JOB
Recast everything from the start of the data down to the line containing "Action: tap(72, 55)" as a numbered list, leaving out any blank lines.
————————
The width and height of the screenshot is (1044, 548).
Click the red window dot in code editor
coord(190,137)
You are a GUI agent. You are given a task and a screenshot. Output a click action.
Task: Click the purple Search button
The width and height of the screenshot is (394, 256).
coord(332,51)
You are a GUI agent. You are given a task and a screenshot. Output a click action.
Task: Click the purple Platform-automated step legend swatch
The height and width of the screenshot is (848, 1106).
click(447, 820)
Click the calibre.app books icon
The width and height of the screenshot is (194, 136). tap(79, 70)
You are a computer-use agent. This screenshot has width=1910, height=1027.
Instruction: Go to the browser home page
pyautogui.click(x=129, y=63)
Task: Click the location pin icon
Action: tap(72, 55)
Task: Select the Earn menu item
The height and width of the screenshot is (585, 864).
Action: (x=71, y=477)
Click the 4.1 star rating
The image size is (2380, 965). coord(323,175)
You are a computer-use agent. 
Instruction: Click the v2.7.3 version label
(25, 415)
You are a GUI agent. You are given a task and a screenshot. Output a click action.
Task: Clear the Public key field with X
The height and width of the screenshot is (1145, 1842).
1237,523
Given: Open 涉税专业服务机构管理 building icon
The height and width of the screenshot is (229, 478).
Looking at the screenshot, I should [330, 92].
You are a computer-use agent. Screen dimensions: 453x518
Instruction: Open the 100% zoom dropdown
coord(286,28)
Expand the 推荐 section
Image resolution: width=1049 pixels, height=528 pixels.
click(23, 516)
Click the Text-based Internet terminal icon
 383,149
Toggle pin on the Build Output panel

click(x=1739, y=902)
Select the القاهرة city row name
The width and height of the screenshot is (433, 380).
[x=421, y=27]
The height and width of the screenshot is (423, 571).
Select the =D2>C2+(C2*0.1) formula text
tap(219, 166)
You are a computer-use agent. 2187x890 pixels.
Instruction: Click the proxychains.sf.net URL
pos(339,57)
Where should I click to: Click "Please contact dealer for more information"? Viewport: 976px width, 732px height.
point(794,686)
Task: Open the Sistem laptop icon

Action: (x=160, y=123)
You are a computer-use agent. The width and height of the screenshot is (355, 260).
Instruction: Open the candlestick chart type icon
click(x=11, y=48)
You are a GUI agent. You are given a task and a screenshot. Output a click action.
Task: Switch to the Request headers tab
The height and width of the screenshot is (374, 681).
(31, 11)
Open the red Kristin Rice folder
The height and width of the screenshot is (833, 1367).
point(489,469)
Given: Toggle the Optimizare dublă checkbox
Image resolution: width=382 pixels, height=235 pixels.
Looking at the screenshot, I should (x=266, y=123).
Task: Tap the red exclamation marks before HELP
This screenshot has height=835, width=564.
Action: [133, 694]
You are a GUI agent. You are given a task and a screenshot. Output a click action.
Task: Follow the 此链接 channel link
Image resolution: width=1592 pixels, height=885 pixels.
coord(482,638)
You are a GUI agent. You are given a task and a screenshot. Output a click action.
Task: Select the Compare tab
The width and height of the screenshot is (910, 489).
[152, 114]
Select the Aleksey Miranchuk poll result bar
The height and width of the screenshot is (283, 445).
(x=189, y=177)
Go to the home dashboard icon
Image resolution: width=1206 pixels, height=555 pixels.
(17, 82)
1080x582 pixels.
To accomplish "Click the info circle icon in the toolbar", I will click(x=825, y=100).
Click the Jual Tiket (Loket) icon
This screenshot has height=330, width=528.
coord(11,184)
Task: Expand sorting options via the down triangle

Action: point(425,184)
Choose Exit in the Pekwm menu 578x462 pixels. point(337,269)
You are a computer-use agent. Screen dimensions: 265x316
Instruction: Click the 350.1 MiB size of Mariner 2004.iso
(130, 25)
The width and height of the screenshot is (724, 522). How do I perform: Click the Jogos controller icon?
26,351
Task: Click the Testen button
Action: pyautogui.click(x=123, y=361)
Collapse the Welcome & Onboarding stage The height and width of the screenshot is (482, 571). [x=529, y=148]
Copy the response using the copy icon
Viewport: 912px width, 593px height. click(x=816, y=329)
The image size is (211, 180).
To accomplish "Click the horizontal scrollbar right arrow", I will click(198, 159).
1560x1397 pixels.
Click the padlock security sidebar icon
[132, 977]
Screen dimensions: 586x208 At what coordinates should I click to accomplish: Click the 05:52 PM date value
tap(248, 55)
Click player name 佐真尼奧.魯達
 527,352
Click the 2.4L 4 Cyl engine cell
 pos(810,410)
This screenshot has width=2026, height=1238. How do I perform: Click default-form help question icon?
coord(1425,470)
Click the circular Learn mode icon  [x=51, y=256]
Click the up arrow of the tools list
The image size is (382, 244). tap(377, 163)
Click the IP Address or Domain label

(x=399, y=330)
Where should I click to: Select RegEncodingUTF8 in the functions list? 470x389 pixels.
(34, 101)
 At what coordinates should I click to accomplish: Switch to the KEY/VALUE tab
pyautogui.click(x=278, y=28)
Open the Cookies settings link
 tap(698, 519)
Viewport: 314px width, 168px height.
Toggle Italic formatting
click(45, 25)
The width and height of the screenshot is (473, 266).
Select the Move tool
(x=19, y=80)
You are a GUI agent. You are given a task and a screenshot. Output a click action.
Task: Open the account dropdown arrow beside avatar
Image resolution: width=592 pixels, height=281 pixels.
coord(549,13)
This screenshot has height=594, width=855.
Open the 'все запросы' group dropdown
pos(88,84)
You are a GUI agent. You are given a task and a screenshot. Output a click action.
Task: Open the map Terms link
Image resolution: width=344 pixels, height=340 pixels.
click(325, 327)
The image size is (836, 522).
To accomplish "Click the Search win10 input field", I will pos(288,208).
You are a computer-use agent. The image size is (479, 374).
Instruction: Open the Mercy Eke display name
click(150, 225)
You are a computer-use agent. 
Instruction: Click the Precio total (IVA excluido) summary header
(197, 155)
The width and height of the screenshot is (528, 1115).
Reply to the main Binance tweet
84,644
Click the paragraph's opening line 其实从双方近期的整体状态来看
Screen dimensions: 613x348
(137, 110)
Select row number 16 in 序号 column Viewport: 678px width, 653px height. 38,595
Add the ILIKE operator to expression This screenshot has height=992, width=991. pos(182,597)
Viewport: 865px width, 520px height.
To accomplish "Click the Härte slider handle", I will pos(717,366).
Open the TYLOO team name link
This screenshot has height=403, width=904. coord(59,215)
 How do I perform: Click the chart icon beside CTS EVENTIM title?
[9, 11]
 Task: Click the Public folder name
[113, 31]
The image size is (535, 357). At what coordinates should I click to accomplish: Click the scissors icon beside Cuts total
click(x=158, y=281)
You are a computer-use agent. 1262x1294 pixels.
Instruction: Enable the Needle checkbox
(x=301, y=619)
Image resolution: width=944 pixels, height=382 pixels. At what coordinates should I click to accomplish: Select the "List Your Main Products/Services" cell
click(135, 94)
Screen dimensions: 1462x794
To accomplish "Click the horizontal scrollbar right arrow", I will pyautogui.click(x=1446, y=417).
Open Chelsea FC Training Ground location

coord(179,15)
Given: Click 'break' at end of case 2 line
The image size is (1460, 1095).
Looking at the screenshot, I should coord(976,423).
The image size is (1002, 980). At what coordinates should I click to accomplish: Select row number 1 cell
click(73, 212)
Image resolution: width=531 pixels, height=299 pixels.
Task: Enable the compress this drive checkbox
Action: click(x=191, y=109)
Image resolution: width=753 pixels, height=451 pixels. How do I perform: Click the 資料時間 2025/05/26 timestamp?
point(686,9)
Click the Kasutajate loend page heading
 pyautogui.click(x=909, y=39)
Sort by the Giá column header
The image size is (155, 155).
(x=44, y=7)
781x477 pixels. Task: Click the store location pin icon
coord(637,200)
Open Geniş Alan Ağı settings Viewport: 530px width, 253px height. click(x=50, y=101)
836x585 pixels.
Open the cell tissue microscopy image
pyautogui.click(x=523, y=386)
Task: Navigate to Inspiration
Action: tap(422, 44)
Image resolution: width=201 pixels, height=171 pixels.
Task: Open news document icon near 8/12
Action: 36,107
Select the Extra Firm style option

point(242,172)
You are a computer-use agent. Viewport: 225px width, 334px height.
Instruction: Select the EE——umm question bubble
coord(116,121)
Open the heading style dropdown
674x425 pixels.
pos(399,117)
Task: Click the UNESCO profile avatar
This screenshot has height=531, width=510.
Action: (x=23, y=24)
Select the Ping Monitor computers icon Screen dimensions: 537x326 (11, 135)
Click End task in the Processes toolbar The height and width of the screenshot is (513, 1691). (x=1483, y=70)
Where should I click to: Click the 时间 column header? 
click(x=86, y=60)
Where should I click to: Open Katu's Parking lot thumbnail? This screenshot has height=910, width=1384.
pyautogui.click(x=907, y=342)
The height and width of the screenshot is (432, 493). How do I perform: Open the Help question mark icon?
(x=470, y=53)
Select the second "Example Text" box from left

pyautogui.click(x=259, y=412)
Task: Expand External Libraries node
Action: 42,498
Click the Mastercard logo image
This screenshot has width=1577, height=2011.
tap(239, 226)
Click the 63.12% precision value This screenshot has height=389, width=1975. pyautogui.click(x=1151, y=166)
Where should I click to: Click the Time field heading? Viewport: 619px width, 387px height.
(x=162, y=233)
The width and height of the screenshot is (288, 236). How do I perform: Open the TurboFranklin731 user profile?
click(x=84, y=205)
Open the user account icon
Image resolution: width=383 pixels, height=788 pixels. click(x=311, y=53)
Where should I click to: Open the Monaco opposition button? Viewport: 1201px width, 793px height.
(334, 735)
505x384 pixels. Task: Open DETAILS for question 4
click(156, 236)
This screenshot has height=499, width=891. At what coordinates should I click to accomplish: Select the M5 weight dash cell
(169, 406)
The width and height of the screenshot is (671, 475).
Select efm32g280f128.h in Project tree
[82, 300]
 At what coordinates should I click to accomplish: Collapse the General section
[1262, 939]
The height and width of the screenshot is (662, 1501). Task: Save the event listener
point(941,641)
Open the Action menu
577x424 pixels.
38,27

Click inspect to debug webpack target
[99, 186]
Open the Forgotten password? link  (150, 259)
————————
RESPONSE BELOW
1. The width and height of the screenshot is (1044, 548).
2. Click the red window dot in code editor
3. coord(190,137)
4. You are a GUI agent. You are given a task and a screenshot. Output a click action.
5. Task: Click the purple Search button
6. The width and height of the screenshot is (394, 256).
7. coord(332,51)
8. You are a GUI agent. You are given a task and a screenshot. Output a click action.
9. Task: Click the purple Platform-automated step legend swatch
10. The height and width of the screenshot is (848, 1106).
11. click(447, 820)
12. Click the calibre.app books icon
13. The width and height of the screenshot is (194, 136). tap(79, 70)
14. You are a computer-use agent. This screenshot has width=1910, height=1027.
15. Instruction: Go to the browser home page
16. pyautogui.click(x=129, y=63)
17. Task: Click the location pin icon
18. Action: tap(72, 55)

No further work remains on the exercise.